Ворот сразу узнал в этом человеке сталкера, за которым наблюдал последние несколько недель. Его нельзя с кем-то спутать. Поэтому он тут же засобирался и поплелся к грузному человеку, расплывшемуся на стуле. Попросил прощения за беспокойство, сел напротив и выдал наконец то, зачем пришел сюда. Карту старую достал, пожелтевшую уже, мятую, разложил ее перед собеседником и ткнул пальцем в жирный кружок, перед которым толпилась кучка других помельче, с разными обозначениями и пометками. Сталкер все сразу понял, не проронив ни слова кивнул, вытер рот рукавом. Сложил карту и вернул ее Вороту. Они пожали друг другу руки и человек представился. - Бруно. Завидев всю эту процессию, Валентин истерически гоготнул, делая пометку в блокнотике, но после того, как Бруно гулко цыцкнул в его сторону, журналист сразу же прижался, как обиженный котенок, спустился по спинке стула и спрятался за страдальческой газетенкой. И синхронно, за дальним столиком, занятым странным жирным мужичком в рваном ватнике и с бычьей шеей, блеснул жадный взгляд. Мужичок оскалился недобро, брови насупил в внимательном жесте и Ворот мигом почувствовал странный зуд. За ним наблюдают... Но пофигизм, расположившийся на соседней чаше весов, перевешивал любопытство. Бруно согласился на предложение Ворота сразу же. Мгновенно. И не вопрос доверия крылся в столь поспешных заключениях. Не старый схрон ворованного золота, не какой-то там заказ... Ведь там, на старой потрепанной карте, поверх самого жирного кружочка, были начертаны два слова. Такие, казалось бы, простые, но такие значимые, соблазнительные и чарующие - «Золотой шар».

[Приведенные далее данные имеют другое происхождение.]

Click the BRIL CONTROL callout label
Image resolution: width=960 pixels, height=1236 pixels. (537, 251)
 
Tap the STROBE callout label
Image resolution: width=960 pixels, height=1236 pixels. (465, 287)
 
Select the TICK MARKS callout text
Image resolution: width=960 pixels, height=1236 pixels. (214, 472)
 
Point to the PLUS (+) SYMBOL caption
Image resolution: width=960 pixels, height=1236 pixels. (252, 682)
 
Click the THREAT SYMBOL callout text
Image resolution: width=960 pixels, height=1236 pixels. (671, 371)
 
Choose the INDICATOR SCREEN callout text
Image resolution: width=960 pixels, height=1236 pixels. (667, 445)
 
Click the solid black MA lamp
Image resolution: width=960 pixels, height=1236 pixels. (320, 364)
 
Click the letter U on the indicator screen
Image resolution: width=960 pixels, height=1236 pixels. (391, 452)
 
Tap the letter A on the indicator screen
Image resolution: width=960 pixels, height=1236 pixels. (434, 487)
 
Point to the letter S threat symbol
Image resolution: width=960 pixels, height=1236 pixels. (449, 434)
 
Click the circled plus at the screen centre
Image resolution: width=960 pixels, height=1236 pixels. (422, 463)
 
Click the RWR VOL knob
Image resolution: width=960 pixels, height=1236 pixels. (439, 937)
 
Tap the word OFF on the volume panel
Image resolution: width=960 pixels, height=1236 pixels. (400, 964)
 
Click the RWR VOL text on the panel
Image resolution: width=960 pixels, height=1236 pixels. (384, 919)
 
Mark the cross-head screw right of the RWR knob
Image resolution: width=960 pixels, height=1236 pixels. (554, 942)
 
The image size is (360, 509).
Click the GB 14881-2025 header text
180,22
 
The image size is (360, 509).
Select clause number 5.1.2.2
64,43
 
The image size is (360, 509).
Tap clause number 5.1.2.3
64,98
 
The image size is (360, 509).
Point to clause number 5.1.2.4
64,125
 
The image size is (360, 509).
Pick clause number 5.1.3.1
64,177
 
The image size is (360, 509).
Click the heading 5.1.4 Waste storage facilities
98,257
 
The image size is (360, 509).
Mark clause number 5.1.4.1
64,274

*** В старой квартирке, которую Бруно, видимо, использовал редко, было затхло. Лампочка на сорок покачивается на проводке, тени дребезжат чарующе, словно гоняют пылинки из стороны в сторону, как и силуэт девочки, сгрудившейся у стенки и обхватившей руками колени. Посреди же комнатушки за столом, восседал Бруно. Он внимательно изучал пометки на карте и всякие закорючки, ведущие промеж кружочков с крестиками. Но между делом в голове проскальзывали мысли о странной девке, которая навязалась вчера вечером идти в Зону вместе. Бруно, вопреки своим устоявшимся убеждениям, спорить не стал, Ворот сразу же согласился. Его дело - его право. - Эй! Тебя как зовут то? Девушка дернулась, поджав колени еще ближе к себе, и уставилась на сталкера сквозь распущенные светлые волосы. - Аля. - Аля... - зачем-то повторил Бруно. Он поежился, потер шею ладонью, после чего повернулся к девушке и сказал откровенно, разочарованно, но понимающе. - Не охота мне нянчиться с тобой, Аля...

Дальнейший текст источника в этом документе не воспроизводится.